### Provided records ###

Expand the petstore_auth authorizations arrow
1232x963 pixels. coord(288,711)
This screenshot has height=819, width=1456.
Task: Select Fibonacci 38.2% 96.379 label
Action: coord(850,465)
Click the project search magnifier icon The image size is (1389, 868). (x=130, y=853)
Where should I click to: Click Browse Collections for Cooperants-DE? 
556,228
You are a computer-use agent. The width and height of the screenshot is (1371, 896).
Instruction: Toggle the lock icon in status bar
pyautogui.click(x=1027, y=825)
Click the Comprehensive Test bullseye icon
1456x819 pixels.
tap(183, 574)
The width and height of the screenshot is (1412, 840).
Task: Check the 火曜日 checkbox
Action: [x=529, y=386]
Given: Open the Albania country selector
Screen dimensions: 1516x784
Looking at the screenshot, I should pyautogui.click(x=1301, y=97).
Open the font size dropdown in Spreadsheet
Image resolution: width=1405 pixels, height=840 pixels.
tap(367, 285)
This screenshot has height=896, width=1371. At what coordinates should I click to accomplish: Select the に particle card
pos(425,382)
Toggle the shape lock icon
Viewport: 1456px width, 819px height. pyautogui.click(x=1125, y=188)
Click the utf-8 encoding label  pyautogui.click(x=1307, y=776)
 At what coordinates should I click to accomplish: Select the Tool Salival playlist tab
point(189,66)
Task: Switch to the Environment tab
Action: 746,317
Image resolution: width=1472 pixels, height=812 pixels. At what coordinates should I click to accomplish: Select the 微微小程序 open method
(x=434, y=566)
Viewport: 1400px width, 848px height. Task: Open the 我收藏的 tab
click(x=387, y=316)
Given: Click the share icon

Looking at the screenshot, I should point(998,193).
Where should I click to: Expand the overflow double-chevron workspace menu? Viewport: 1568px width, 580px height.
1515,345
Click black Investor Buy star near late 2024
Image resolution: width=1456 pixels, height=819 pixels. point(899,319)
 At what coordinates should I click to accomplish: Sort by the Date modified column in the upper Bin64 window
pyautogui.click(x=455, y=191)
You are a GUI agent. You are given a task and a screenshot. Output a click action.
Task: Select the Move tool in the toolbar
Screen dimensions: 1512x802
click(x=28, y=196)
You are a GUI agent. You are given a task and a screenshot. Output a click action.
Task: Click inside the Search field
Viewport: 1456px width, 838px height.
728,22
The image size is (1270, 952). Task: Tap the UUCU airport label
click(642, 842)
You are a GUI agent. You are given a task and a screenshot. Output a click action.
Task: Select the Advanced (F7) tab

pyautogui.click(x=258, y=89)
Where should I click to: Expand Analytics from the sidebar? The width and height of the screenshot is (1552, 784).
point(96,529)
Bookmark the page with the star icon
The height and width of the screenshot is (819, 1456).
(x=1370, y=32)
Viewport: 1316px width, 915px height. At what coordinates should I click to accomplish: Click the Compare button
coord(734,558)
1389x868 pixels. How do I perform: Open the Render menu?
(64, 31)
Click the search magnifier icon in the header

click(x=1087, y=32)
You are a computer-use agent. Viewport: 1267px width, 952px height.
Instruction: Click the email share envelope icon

###

The task: Restate word for word the lines of the data above, starting at the line containing "Image resolution: width=1472" and ending at the line containing "You are a computer-use agent. Viewport: 1267px", both included, and nothing more.

Solution:
Image resolution: width=1472 pixels, height=812 pixels. At what coordinates should I click to accomplish: Select the 微微小程序 open method
(x=434, y=566)
Viewport: 1400px width, 848px height. Task: Open the 我收藏的 tab
click(x=387, y=316)
Given: Click the share icon

Looking at the screenshot, I should point(998,193).
Where should I click to: Expand the overflow double-chevron workspace menu? Viewport: 1568px width, 580px height.
1515,345
Click black Investor Buy star near late 2024
Image resolution: width=1456 pixels, height=819 pixels. point(899,319)
 At what coordinates should I click to accomplish: Sort by the Date modified column in the upper Bin64 window
pyautogui.click(x=455, y=191)
You are a GUI agent. You are given a task and a screenshot. Output a click action.
Task: Select the Move tool in the toolbar
Screen dimensions: 1512x802
click(x=28, y=196)
You are a GUI agent. You are given a task and a screenshot. Output a click action.
Task: Click inside the Search field
Viewport: 1456px width, 838px height.
728,22
The image size is (1270, 952). Task: Tap the UUCU airport label
click(642, 842)
You are a GUI agent. You are given a task and a screenshot. Output a click action.
Task: Select the Advanced (F7) tab

pyautogui.click(x=258, y=89)
Where should I click to: Expand Analytics from the sidebar? The width and height of the screenshot is (1552, 784).
point(96,529)
Bookmark the page with the star icon
The height and width of the screenshot is (819, 1456).
(x=1370, y=32)
Viewport: 1316px width, 915px height. At what coordinates should I click to accomplish: Click the Compare button
coord(734,558)
1389x868 pixels. How do I perform: Open the Render menu?
(64, 31)
Click the search magnifier icon in the header

click(x=1087, y=32)
You are a computer-use agent. Viewport: 1267px width, 952px height.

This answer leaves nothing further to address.